▸ TASK INSTRUCTIONS: All records after this line are to be returned verbatim.

▸ RECORDS PROVIDED:
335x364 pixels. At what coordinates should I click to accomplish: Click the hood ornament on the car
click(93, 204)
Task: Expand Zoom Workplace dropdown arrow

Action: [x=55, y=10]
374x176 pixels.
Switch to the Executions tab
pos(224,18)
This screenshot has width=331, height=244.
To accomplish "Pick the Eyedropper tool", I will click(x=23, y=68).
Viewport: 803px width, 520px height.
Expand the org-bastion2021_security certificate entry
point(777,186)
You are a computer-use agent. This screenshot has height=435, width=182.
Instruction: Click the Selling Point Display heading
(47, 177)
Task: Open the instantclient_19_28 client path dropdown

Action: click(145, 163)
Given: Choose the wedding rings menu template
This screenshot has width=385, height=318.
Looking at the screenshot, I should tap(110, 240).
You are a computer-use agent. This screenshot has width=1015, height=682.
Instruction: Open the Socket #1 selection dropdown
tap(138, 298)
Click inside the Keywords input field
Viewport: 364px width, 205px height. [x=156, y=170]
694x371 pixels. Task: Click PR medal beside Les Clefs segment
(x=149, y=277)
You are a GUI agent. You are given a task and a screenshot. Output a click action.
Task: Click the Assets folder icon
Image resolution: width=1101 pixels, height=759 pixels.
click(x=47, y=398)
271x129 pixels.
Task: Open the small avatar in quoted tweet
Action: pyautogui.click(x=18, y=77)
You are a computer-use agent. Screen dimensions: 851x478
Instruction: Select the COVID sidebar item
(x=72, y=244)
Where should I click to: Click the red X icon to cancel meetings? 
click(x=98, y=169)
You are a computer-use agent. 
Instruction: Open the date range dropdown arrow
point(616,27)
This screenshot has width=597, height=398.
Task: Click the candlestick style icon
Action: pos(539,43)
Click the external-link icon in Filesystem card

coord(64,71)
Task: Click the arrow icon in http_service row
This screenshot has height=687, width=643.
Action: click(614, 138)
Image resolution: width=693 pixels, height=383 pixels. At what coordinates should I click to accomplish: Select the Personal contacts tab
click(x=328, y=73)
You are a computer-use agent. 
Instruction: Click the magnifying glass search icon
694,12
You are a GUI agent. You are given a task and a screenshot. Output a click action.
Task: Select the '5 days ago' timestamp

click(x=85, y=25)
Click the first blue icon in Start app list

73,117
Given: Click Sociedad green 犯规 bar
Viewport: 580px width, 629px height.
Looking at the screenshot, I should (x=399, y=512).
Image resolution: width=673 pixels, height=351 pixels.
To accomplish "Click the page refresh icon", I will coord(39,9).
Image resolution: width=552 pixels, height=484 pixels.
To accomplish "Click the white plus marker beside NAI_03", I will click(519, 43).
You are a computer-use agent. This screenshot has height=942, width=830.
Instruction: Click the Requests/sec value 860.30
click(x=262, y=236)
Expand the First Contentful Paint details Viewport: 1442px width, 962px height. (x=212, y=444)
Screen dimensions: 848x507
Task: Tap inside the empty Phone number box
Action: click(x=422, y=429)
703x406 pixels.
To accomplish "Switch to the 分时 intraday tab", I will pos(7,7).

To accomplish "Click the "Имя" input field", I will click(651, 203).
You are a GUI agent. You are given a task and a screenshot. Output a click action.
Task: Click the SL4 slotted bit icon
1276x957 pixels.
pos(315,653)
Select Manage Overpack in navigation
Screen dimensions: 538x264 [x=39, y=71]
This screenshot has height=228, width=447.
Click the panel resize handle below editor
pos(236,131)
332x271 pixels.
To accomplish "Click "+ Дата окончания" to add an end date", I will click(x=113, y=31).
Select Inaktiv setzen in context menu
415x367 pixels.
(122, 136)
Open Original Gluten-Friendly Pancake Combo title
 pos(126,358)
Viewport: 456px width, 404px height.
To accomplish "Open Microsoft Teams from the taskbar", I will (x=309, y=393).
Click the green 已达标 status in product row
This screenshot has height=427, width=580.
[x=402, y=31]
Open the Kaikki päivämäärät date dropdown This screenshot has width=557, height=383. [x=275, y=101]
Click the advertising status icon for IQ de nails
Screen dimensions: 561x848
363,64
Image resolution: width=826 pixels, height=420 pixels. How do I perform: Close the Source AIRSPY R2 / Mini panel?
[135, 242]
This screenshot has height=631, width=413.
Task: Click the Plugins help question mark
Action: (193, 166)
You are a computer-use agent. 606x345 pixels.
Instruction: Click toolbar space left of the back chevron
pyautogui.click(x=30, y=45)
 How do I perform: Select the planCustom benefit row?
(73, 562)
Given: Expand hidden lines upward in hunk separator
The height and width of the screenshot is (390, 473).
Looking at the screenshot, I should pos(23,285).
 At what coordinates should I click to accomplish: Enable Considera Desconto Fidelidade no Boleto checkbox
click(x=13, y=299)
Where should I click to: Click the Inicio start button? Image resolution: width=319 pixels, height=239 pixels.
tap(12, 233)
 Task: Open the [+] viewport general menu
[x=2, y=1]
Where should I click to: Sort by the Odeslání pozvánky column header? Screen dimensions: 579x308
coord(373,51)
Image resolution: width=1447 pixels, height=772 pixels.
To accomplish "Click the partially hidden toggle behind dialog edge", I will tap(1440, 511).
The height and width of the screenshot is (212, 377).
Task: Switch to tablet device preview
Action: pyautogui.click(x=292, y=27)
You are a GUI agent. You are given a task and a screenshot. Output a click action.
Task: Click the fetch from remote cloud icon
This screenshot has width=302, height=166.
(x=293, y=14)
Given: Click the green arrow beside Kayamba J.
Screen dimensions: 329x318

▸ SOLUTION:
335x364 pixels. At what coordinates should I click to accomplish: Click the hood ornament on the car
click(93, 204)
Task: Expand Zoom Workplace dropdown arrow

Action: [x=55, y=10]
374x176 pixels.
Switch to the Executions tab
pos(224,18)
This screenshot has width=331, height=244.
To accomplish "Pick the Eyedropper tool", I will click(x=23, y=68).
Viewport: 803px width, 520px height.
Expand the org-bastion2021_security certificate entry
point(777,186)
You are a computer-use agent. This screenshot has height=435, width=182.
Instruction: Click the Selling Point Display heading
(47, 177)
Task: Open the instantclient_19_28 client path dropdown

Action: click(145, 163)
Given: Choose the wedding rings menu template
This screenshot has width=385, height=318.
Looking at the screenshot, I should tap(110, 240).
You are a computer-use agent. This screenshot has width=1015, height=682.
Instruction: Open the Socket #1 selection dropdown
tap(138, 298)
Click inside the Keywords input field
Viewport: 364px width, 205px height. [x=156, y=170]
694x371 pixels. Task: Click PR medal beside Les Clefs segment
(x=149, y=277)
You are a GUI agent. You are given a task and a screenshot. Output a click action.
Task: Click the Assets folder icon
Image resolution: width=1101 pixels, height=759 pixels.
click(x=47, y=398)
271x129 pixels.
Task: Open the small avatar in quoted tweet
Action: pyautogui.click(x=18, y=77)
You are a computer-use agent. Screen dimensions: 851x478
Instruction: Select the COVID sidebar item
(x=72, y=244)
Where should I click to: Click the red X icon to cancel meetings? 
click(x=98, y=169)
You are a computer-use agent. 
Instruction: Open the date range dropdown arrow
point(616,27)
This screenshot has width=597, height=398.
Task: Click the candlestick style icon
Action: pos(539,43)
Click the external-link icon in Filesystem card

coord(64,71)
Task: Click the arrow icon in http_service row
This screenshot has height=687, width=643.
Action: click(614, 138)
Image resolution: width=693 pixels, height=383 pixels. At what coordinates should I click to accomplish: Select the Personal contacts tab
click(x=328, y=73)
You are a computer-use agent. 
Instruction: Click the magnifying glass search icon
694,12
You are a GUI agent. You are given a task and a screenshot. Output a click action.
Task: Select the '5 days ago' timestamp

click(x=85, y=25)
Click the first blue icon in Start app list

73,117
Given: Click Sociedad green 犯规 bar
Viewport: 580px width, 629px height.
Looking at the screenshot, I should (x=399, y=512).
Image resolution: width=673 pixels, height=351 pixels.
To accomplish "Click the page refresh icon", I will coord(39,9).
Image resolution: width=552 pixels, height=484 pixels.
To accomplish "Click the white plus marker beside NAI_03", I will click(519, 43).
You are a computer-use agent. This screenshot has height=942, width=830.
Instruction: Click the Requests/sec value 860.30
click(x=262, y=236)
Expand the First Contentful Paint details Viewport: 1442px width, 962px height. (x=212, y=444)
Screen dimensions: 848x507
Task: Tap inside the empty Phone number box
Action: click(x=422, y=429)
703x406 pixels.
To accomplish "Switch to the 分时 intraday tab", I will pos(7,7).

To accomplish "Click the "Имя" input field", I will click(651, 203).
You are a GUI agent. You are given a task and a screenshot. Output a click action.
Task: Click the SL4 slotted bit icon
1276x957 pixels.
pos(315,653)
Select Manage Overpack in navigation
Screen dimensions: 538x264 [x=39, y=71]
This screenshot has height=228, width=447.
Click the panel resize handle below editor
pos(236,131)
332x271 pixels.
To accomplish "Click "+ Дата окончания" to add an end date", I will click(x=113, y=31).
Select Inaktiv setzen in context menu
415x367 pixels.
(122, 136)
Open Original Gluten-Friendly Pancake Combo title
 pos(126,358)
Viewport: 456px width, 404px height.
To accomplish "Open Microsoft Teams from the taskbar", I will (x=309, y=393).
Click the green 已达标 status in product row
This screenshot has height=427, width=580.
[x=402, y=31]
Open the Kaikki päivämäärät date dropdown This screenshot has width=557, height=383. [x=275, y=101]
Click the advertising status icon for IQ de nails
Screen dimensions: 561x848
363,64
Image resolution: width=826 pixels, height=420 pixels. How do I perform: Close the Source AIRSPY R2 / Mini panel?
[135, 242]
This screenshot has height=631, width=413.
Task: Click the Plugins help question mark
Action: (193, 166)
You are a computer-use agent. 606x345 pixels.
Instruction: Click toolbar space left of the back chevron
pyautogui.click(x=30, y=45)
 How do I perform: Select the planCustom benefit row?
(73, 562)
Given: Expand hidden lines upward in hunk separator
The height and width of the screenshot is (390, 473).
Looking at the screenshot, I should pos(23,285).
 At what coordinates should I click to accomplish: Enable Considera Desconto Fidelidade no Boleto checkbox
click(x=13, y=299)
Where should I click to: Click the Inicio start button? Image resolution: width=319 pixels, height=239 pixels.
tap(12, 233)
 Task: Open the [+] viewport general menu
[x=2, y=1]
Where should I click to: Sort by the Odeslání pozvánky column header? Screen dimensions: 579x308
coord(373,51)
Image resolution: width=1447 pixels, height=772 pixels.
To accomplish "Click the partially hidden toggle behind dialog edge", I will tap(1440, 511).
The height and width of the screenshot is (212, 377).
Task: Switch to tablet device preview
Action: pyautogui.click(x=292, y=27)
You are a GUI agent. You are given a task and a screenshot. Output a click action.
Task: Click the fetch from remote cloud icon
This screenshot has width=302, height=166.
(x=293, y=14)
Given: Click the green arrow beside Kayamba J.
Screen dimensions: 329x318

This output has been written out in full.